* [INFORMATION SHOWN]:

######

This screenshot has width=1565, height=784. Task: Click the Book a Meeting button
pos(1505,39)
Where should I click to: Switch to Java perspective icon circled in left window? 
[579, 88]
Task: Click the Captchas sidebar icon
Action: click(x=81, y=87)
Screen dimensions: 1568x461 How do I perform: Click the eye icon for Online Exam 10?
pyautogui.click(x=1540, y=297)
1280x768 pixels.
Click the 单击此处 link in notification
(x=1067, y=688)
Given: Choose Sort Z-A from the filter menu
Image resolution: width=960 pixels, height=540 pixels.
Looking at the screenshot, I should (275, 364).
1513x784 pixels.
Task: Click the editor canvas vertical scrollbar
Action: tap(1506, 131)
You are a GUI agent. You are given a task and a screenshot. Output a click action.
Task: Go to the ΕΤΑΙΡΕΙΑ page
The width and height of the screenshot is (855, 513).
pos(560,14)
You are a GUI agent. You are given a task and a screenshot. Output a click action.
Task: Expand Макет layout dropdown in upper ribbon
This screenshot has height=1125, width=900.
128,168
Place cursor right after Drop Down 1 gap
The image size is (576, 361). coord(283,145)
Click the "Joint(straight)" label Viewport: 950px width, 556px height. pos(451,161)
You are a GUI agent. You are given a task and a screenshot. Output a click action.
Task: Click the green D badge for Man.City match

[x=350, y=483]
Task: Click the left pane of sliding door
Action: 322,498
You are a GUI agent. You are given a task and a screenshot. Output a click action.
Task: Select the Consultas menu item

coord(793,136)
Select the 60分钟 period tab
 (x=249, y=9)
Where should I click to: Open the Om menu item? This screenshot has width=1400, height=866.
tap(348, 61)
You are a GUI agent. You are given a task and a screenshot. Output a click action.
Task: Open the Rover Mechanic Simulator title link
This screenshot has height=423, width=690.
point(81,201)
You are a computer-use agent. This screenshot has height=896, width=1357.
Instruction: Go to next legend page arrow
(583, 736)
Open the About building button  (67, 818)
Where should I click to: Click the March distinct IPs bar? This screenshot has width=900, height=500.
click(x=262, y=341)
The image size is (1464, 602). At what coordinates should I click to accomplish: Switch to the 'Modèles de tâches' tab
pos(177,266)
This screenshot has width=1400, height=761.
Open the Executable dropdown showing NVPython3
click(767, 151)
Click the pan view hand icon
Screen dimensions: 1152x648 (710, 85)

######

* [WHAT IS NEEDED]: Output the records in full, keeping them exactly as they are.

* [ANSWER FOR THIS EXERCISE]:
This screenshot has width=1565, height=784. Task: Click the Book a Meeting button
pos(1505,39)
Where should I click to: Switch to Java perspective icon circled in left window? 
[579, 88]
Task: Click the Captchas sidebar icon
Action: click(x=81, y=87)
Screen dimensions: 1568x461 How do I perform: Click the eye icon for Online Exam 10?
pyautogui.click(x=1540, y=297)
1280x768 pixels.
Click the 单击此处 link in notification
(x=1067, y=688)
Given: Choose Sort Z-A from the filter menu
Image resolution: width=960 pixels, height=540 pixels.
Looking at the screenshot, I should (275, 364).
1513x784 pixels.
Task: Click the editor canvas vertical scrollbar
Action: tap(1506, 131)
You are a GUI agent. You are given a task and a screenshot. Output a click action.
Task: Go to the ΕΤΑΙΡΕΙΑ page
The width and height of the screenshot is (855, 513).
pos(560,14)
You are a GUI agent. You are given a task and a screenshot. Output a click action.
Task: Expand Макет layout dropdown in upper ribbon
This screenshot has height=1125, width=900.
128,168
Place cursor right after Drop Down 1 gap
The image size is (576, 361). coord(283,145)
Click the "Joint(straight)" label Viewport: 950px width, 556px height. pos(451,161)
You are a GUI agent. You are given a task and a screenshot. Output a click action.
Task: Click the green D badge for Man.City match

[x=350, y=483]
Task: Click the left pane of sliding door
Action: 322,498
You are a GUI agent. You are given a task and a screenshot. Output a click action.
Task: Select the Consultas menu item

coord(793,136)
Select the 60分钟 period tab
 (x=249, y=9)
Where should I click to: Open the Om menu item? This screenshot has width=1400, height=866.
tap(348, 61)
You are a GUI agent. You are given a task and a screenshot. Output a click action.
Task: Open the Rover Mechanic Simulator title link
This screenshot has height=423, width=690.
point(81,201)
You are a computer-use agent. This screenshot has height=896, width=1357.
Instruction: Go to next legend page arrow
(583, 736)
Open the About building button  (67, 818)
Where should I click to: Click the March distinct IPs bar? This screenshot has width=900, height=500.
click(x=262, y=341)
The image size is (1464, 602). At what coordinates should I click to accomplish: Switch to the 'Modèles de tâches' tab
pos(177,266)
This screenshot has width=1400, height=761.
Open the Executable dropdown showing NVPython3
click(767, 151)
Click the pan view hand icon
Screen dimensions: 1152x648 (710, 85)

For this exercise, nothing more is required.